[Saved entries]
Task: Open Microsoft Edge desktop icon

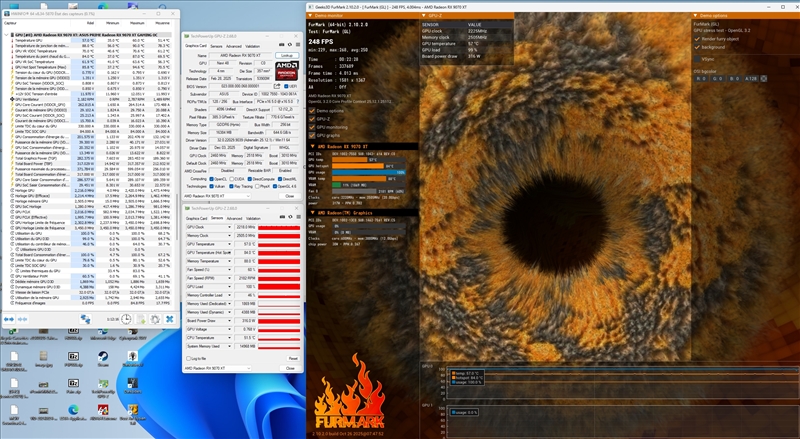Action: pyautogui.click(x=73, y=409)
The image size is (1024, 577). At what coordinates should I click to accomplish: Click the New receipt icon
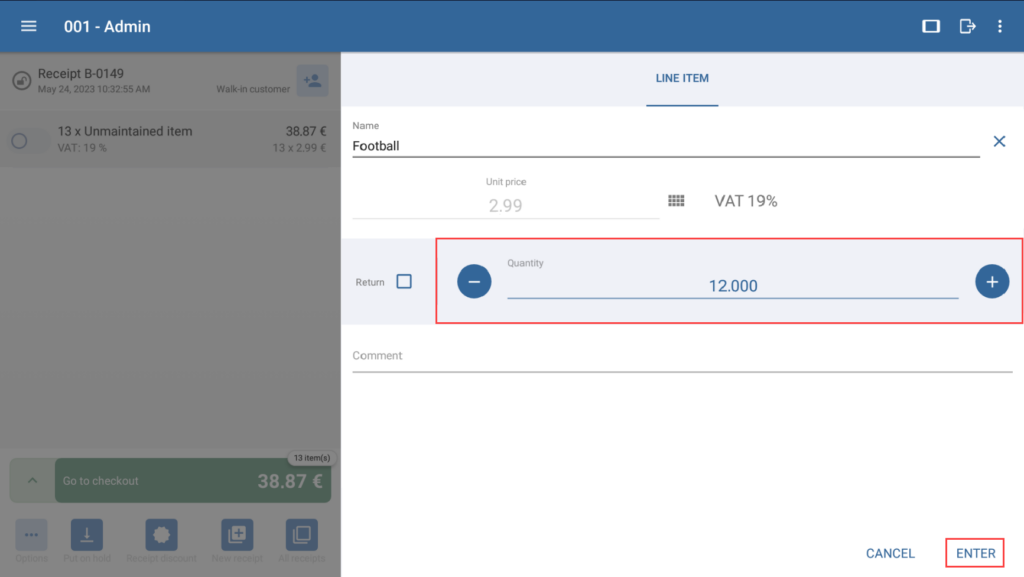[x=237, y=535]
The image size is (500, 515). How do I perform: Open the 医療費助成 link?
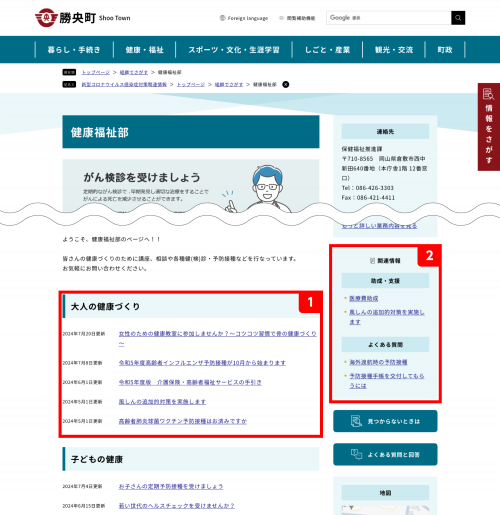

Work item: Copy these entries precisely and drop any picture.

Response for this exercise:
Task: Open Microsoft Edge desktop icon

Action: pyautogui.click(x=73, y=409)
The image size is (1024, 577). At what coordinates should I click to accomplish: Click the New receipt icon
[x=237, y=535]
The image size is (500, 515). How do I perform: Open the 医療費助成 link?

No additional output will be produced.